Two important news items for the future of U.S. car manufacturers appeared this morning. First, it was announced that one of Fiat’s top executive would be present in Washington to support its case for a Chrysler-Fiat alliance. Fiat is looking for a 35% stake in the U.S. car manufacturer, to allow it to access its line of small and eco-friendly cars, something that is missing from Chrysler’s sales force. Even though Chrysler is now surviving on the government’s money, Cerberus Capital Management (80.1%), a private equity firm, and Daimler AG (19.9%), the makers of the Mercedes cars, own the company.
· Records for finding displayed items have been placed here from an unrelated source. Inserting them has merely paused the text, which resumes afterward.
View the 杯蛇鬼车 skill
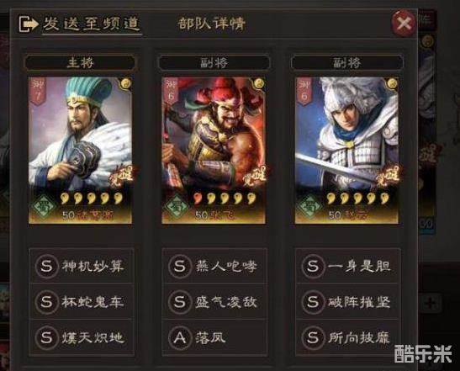 [x=82, y=302]
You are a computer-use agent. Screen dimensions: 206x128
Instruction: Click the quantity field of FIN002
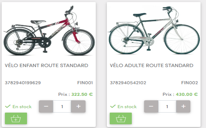167,106
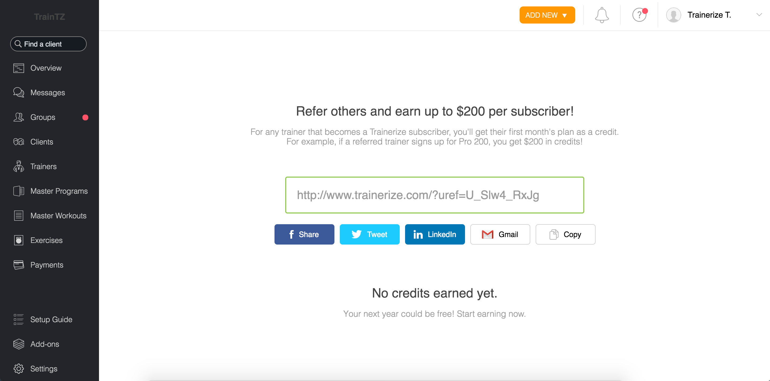Share referral link via LinkedIn
The height and width of the screenshot is (381, 770).
[x=434, y=234]
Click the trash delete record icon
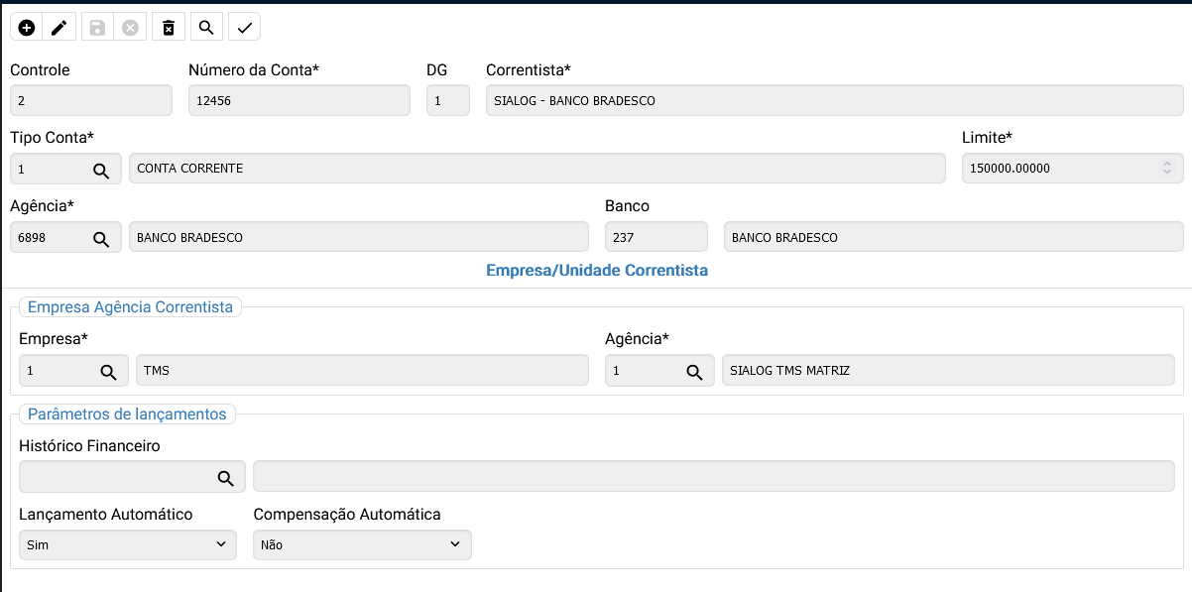Image resolution: width=1192 pixels, height=592 pixels. [x=169, y=28]
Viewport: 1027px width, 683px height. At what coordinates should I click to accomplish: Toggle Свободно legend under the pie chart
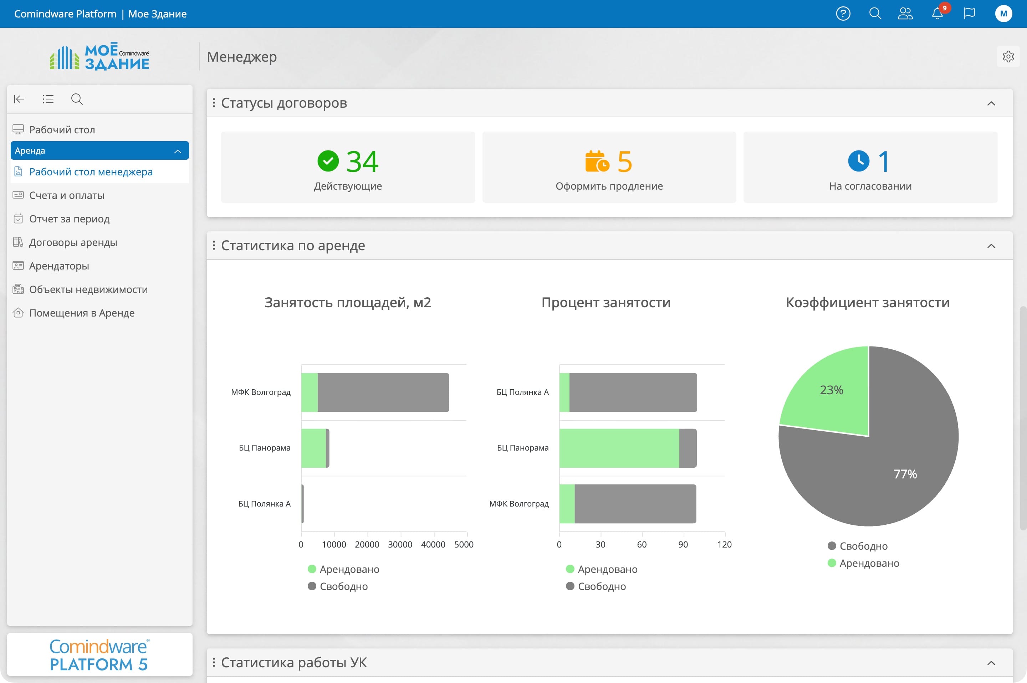(858, 546)
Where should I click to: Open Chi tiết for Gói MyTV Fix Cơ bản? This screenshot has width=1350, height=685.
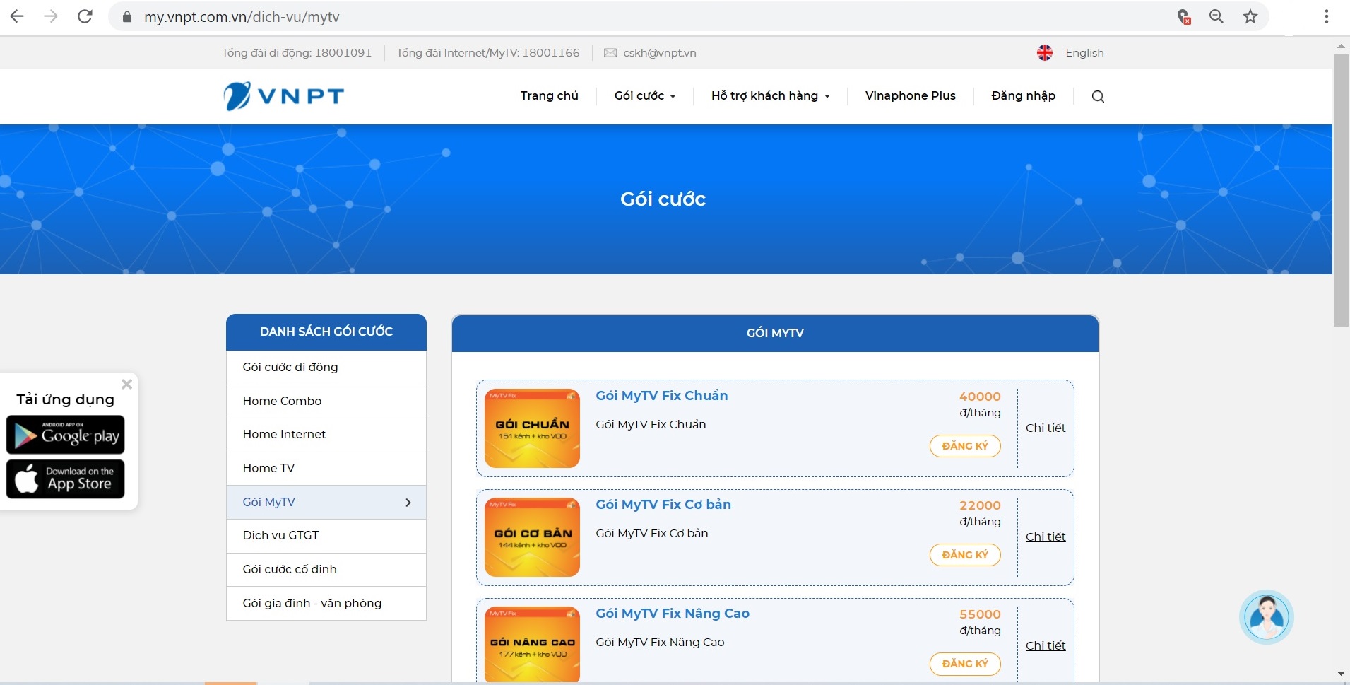[x=1045, y=537]
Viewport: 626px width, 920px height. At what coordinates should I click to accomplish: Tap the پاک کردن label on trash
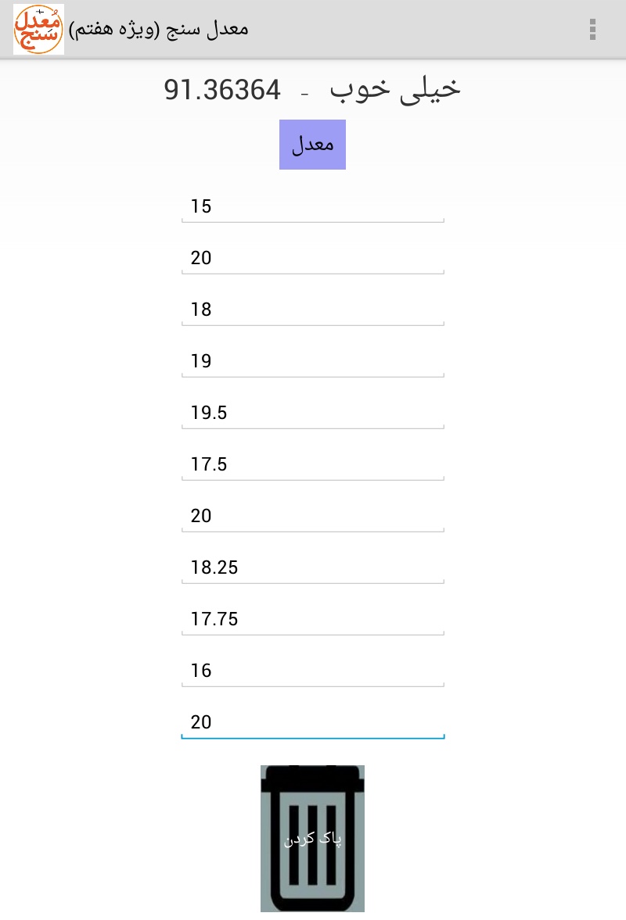click(312, 839)
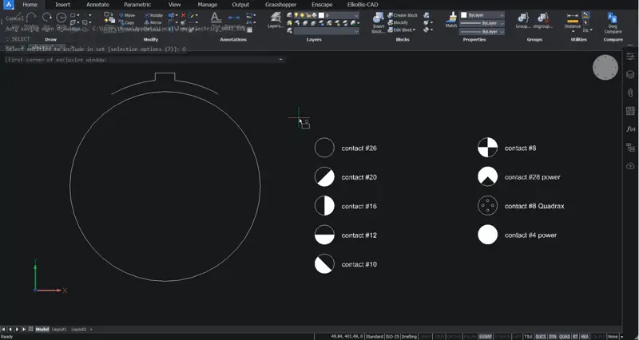Open the Layers stack icon in right sidebar
Screen dimensions: 639x340
(630, 74)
In addition, a possible partnership with Fiat would open the doors for a new market for Chrysler: Europe.

GM, the other company that struggles to survive on government loans, is looking for possible bidders for Saab. Unconfirmed sources have said there are five possible bidders for the Swedish company. In case GM fails to sell the company, the Swedish government already announced its plan to guarantee Saab’s loans. It looks like now, the only headache GM has in Europe is Opel, the German manufacturer. 

The car sales of GM and Chrysler plunged 50% in February, following a similar decline in the previous months.

Tonight, the Nikkei added 61.24 points (0.85%) to 7,290.96. The Australian S&P declined 52.80 points (1.64%) to 3,166.40. The U.K. Ftse rose 59.33 points (1.69%) to 3,571.42, while the German Dax gained 64.83 points (1.76%) to 3,755.55

Crude oil continues to decline, as the world’s fundamentals are deteriorating. Crude oil for April delivery fell $0.40 to $41.25

Gold lost some of its appeal as a safe haven, as the pair plunged from $1000. Bullion for immediate delivery gained $1.20 to $914.80.